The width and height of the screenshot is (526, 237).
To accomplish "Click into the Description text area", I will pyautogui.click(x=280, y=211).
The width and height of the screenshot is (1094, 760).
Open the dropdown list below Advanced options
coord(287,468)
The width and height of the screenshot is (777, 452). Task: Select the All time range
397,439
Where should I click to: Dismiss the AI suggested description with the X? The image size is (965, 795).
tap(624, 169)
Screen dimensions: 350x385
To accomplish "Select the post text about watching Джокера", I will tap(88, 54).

--- --- ---

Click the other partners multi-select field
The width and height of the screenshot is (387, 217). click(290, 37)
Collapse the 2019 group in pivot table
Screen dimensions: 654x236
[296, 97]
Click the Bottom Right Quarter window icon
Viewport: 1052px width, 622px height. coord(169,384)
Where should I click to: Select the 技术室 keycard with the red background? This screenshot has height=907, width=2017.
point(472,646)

--- --- ---

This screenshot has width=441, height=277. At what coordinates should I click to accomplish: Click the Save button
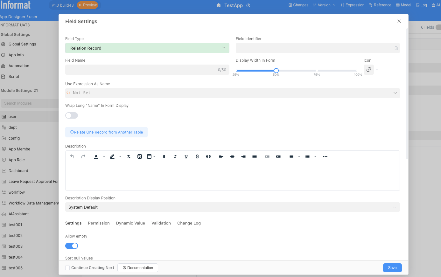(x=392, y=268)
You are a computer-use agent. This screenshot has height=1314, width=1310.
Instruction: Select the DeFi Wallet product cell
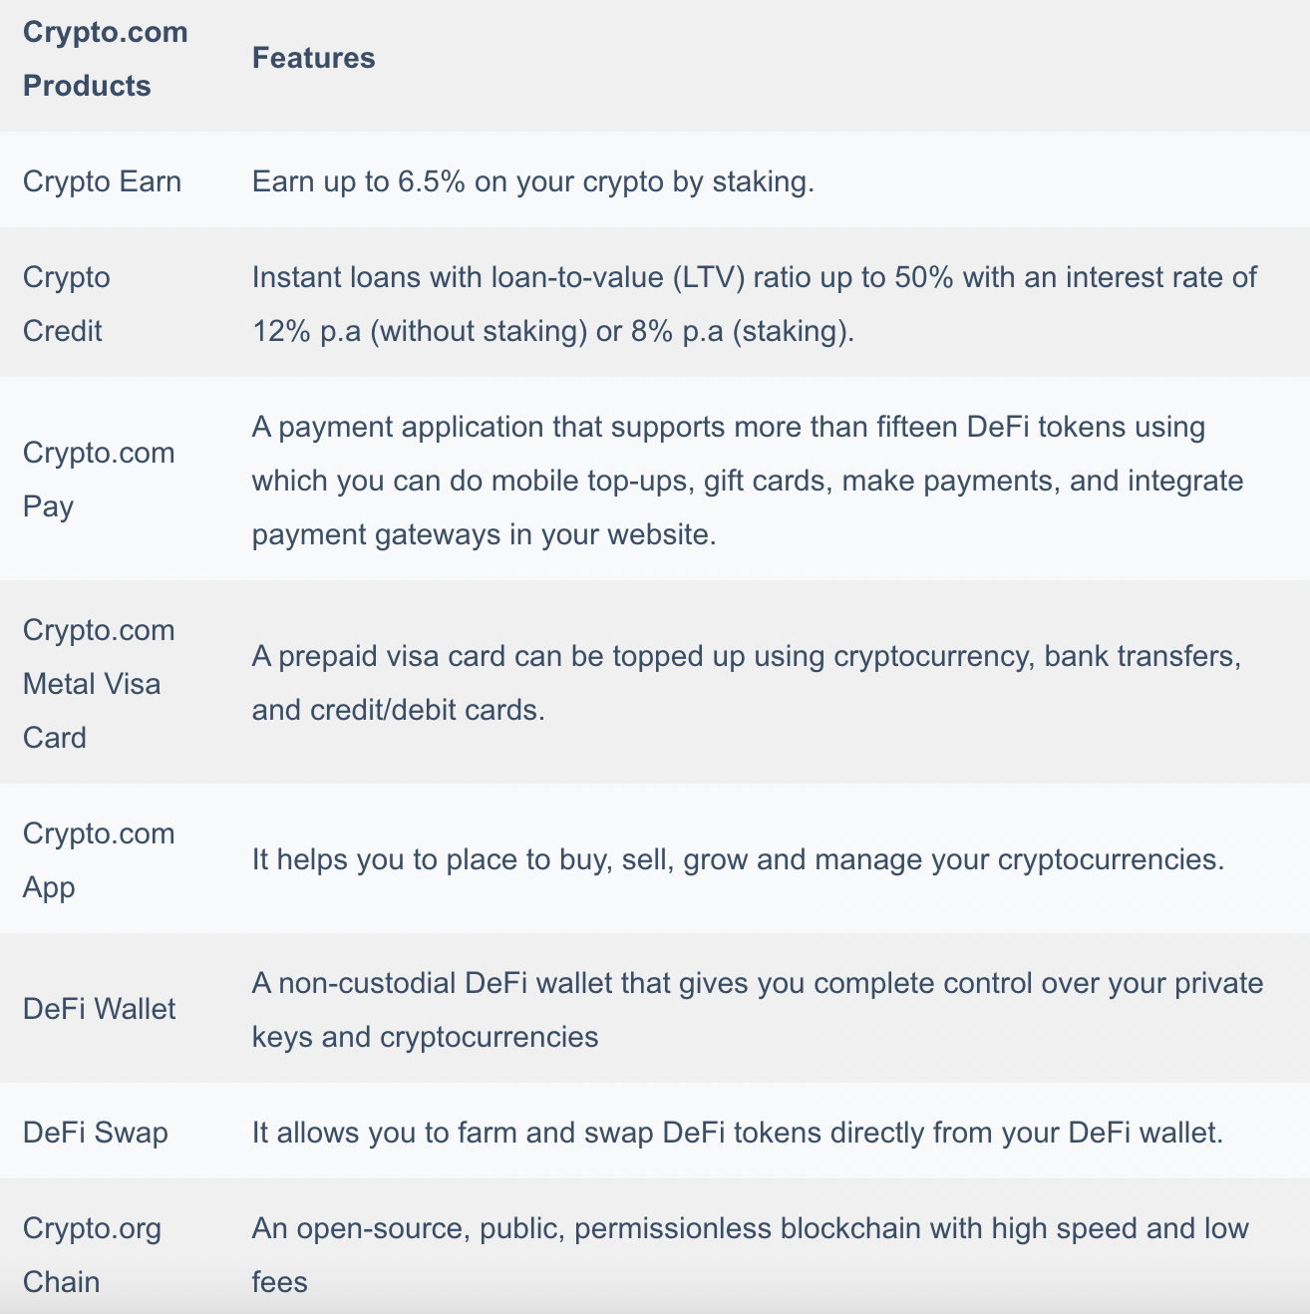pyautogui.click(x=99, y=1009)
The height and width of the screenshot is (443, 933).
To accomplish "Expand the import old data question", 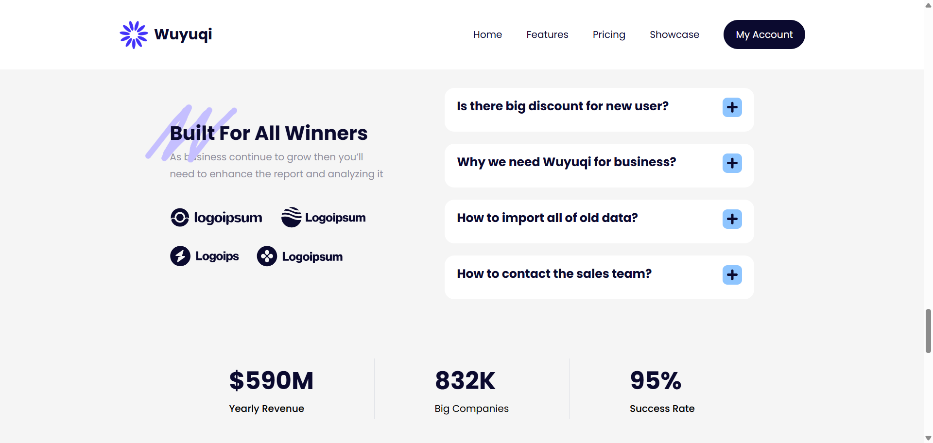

--- --- ---

• **THE TASK**
Filter the entries above and keep only the lines with the word "text".

• **TASK RESULT**
To accomplish "Click into the Description text area", I will pyautogui.click(x=280, y=211).
To accomplish "Select the post text about watching Джокера", I will tap(88, 54).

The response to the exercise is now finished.